Magnetite (Fe₃O₄): The most common magnetic mineral in rocks and the primary target material for MERRILL simulations. Cubic symmetry; saturation magnetisation M_s ≈ 480 kA m⁻¹ at room temperature.
MERRILL (Micromagnetic Earth Related Robust Interpreted Language Laboratory): The finite-element micromagnetic modelling package developed at the University of Edinburgh by the Wyn Williams group. Designed for rock and planetary magnetism applications at grain scale.
Micromagnetics: A continuum theory of magnetism that treats magnetisation as a continuous vector field and minimises a free energy functional (exchange + anisotropy + magnetostatic + Zeeman) to find stable domain configurations. MERRILL solves the micromagnetic problem at grain scale using FEM.
M_rs / M_s ratio (squareness): Ratio of saturation remanence to saturation magnetisation; ranges from 0 (superparamagnetic) to 0.5 (SD uniaxial) to 1 (magnetically hard). Used in Day diagrams for domain state classification.
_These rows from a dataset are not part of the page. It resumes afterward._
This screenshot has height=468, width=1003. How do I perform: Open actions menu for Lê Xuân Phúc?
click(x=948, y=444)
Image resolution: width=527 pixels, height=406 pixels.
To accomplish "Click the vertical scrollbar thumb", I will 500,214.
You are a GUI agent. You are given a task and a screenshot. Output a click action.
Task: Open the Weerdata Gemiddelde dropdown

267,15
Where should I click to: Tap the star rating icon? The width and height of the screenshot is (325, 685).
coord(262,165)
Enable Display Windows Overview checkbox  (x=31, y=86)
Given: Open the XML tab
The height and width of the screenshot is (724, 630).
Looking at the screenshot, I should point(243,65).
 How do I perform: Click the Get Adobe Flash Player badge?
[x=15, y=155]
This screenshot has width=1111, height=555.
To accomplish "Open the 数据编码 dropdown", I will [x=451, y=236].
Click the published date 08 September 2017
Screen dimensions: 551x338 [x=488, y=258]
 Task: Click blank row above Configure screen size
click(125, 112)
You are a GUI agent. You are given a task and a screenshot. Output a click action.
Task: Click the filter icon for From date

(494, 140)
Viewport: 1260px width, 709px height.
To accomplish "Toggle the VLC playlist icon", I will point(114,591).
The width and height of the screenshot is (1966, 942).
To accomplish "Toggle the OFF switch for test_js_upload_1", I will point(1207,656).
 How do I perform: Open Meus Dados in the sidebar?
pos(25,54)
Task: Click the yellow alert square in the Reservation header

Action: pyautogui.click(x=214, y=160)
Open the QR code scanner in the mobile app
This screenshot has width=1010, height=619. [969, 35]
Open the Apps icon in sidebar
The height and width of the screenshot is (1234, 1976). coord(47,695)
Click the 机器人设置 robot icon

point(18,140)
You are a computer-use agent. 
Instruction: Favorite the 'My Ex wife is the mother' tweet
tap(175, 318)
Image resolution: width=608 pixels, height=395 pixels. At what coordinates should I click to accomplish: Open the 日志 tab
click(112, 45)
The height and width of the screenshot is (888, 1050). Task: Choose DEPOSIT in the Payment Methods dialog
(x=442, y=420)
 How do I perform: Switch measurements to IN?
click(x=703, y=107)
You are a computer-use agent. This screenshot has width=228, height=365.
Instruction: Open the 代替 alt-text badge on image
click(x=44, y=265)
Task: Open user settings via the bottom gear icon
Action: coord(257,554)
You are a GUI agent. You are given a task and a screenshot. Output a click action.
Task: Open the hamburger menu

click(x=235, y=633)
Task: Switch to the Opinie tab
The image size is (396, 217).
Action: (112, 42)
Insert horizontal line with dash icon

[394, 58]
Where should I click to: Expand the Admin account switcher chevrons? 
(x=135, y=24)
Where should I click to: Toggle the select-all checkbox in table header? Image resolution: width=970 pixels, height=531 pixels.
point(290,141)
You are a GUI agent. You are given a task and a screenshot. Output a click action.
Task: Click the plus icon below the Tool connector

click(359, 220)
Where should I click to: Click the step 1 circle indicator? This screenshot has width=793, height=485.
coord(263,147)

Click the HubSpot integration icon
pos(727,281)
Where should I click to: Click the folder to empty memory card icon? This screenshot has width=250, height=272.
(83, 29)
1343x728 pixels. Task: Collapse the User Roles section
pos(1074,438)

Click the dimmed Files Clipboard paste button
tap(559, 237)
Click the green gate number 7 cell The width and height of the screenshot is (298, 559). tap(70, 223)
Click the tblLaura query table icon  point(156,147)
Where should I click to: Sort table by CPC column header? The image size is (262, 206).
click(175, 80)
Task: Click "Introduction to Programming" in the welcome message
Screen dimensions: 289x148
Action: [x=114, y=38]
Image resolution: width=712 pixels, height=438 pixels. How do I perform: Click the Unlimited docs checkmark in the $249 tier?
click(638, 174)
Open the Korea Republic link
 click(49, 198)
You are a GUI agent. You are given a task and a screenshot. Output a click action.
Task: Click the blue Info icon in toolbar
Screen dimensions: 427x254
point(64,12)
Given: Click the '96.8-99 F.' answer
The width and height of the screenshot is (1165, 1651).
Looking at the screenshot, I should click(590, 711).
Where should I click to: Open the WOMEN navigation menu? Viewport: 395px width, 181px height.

NEB (Nudged Elastic Band): A numerical method for finding transition pathways and saddle points on a high-dimensional energy surface. MERRILL uses NEB to calculate switching fields and energy barriers between remanent states.

Palaeomagnetic recording: The process by which magnetic grains in cooling rocks lock in a record of the ambient geomagnetic field direction and intensity. MERRILL's energy barrier calculations help assess whether a given grain geometry provides reliable recordings.
PATRAN mesh format: The tetrahedral mesh format natively supported by MERRILL. Meshes are created externally (e.g. with Netgen or GMSH) and exported in PATRAN format before being passed to a MERRILL script.
PSD (Pseudo-Single Domain): A colloquial term for the intermediate grain-size range between single-domain (SD) and multi-domain (MD) behaviour, characterised by vortex or flower magnetisation states. Most natural magnetic grains fall in this range.

SD (Single Domain): A grain small enough that the magnetisation is uniformly aligned throughout. Below the critical SD size (≈ 70–100 nm for magnetite equidimensional grains), the cost of forming domain walls exceeds the magnetostatic energy reduction.
SIRM (Saturation IRM): The maximum remanent magnetisation acquired after exposure to a very large field; proportional to the concentration of magnetic minerals after normalisation for mineralogy.
Shape anisotropy: Magnetic anisotropy arising from the non-spherical shape of a grain. In elongated grains, the demagnetising energy is minimised when magnetisation lies along the long axis, creating an effective easy axis.

Titanomagnetite (Fe_3-xTi_xO₄): A solid solution between magnetite (x = 0) and ulvöspinel (x = 1). Commonly found in oceanic basalts. Increasing Ti content lowers M_s, lowers the Curie temperature, and changes magnetic anisotropy constants — all configurable in MERRILL.

Vortex state: A magnetisation configuration in which the magnetisation curls around a central axis, forming a flux-closed loop. Characteristic of PSD grains; stable over a range of sizes between the SD and MD states. MERRILL can compute and visualise vortex states directly.
VTK (Visualization Toolkit format): A file format used by MERRILL for exporting magnetisation vector fields. VTK files can be opened directly in ParaView or TecPlot for 3D visualisation of domain structures.